§ **SUPPLIED MATERIAL**:
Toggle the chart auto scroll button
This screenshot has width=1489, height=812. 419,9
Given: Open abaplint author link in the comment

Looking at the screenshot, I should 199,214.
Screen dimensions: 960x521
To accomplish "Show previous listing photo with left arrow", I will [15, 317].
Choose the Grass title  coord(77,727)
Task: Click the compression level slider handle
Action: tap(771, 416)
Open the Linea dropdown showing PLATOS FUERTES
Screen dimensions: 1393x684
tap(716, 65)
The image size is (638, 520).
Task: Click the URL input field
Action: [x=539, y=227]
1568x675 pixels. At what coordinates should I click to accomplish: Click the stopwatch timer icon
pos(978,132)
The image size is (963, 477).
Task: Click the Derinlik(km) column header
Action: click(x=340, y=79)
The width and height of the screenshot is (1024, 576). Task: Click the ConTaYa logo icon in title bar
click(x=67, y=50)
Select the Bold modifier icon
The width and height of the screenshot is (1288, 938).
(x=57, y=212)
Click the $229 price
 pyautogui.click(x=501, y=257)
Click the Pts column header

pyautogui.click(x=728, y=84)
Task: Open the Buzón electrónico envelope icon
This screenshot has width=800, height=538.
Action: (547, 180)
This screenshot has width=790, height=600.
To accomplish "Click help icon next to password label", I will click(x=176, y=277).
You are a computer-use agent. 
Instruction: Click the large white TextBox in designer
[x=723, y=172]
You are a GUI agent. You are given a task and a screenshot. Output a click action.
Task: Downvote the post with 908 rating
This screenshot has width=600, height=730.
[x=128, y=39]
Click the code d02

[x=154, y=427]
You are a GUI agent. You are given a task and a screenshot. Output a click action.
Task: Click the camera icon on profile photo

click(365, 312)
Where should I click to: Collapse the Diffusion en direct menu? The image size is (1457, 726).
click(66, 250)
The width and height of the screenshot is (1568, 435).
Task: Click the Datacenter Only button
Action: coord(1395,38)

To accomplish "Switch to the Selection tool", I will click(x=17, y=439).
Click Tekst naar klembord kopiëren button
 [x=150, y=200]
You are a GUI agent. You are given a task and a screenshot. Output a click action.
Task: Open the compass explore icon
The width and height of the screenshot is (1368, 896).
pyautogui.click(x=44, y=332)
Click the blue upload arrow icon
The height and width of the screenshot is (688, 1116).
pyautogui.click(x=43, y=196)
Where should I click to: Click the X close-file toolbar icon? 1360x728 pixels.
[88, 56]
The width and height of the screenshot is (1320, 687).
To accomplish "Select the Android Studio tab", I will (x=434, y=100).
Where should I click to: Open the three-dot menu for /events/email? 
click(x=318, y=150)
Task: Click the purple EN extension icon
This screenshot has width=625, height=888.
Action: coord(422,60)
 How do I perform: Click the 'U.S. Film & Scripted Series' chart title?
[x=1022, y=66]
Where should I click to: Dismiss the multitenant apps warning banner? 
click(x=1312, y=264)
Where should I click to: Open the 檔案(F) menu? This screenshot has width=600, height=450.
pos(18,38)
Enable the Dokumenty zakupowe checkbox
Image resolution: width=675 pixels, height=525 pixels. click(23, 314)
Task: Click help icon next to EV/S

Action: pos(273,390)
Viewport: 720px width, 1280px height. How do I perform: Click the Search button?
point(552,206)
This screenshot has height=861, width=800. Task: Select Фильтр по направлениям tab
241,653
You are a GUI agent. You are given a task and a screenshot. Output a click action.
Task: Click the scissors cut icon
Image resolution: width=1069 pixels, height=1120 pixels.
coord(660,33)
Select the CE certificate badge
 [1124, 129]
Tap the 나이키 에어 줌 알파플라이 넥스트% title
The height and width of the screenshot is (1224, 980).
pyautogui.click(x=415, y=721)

§ **WHAT TO DO**:
Reproduce each line from the listing above that includes the word "will".

§ **OUTPUT**:
To accomplish "Show previous listing photo with left arrow", I will [15, 317].
To accomplish "Click help icon next to password label", I will click(x=176, y=277).
To accomplish "Switch to the Selection tool", I will click(x=17, y=439).
To accomplish "Select the Android Studio tab", I will (x=434, y=100).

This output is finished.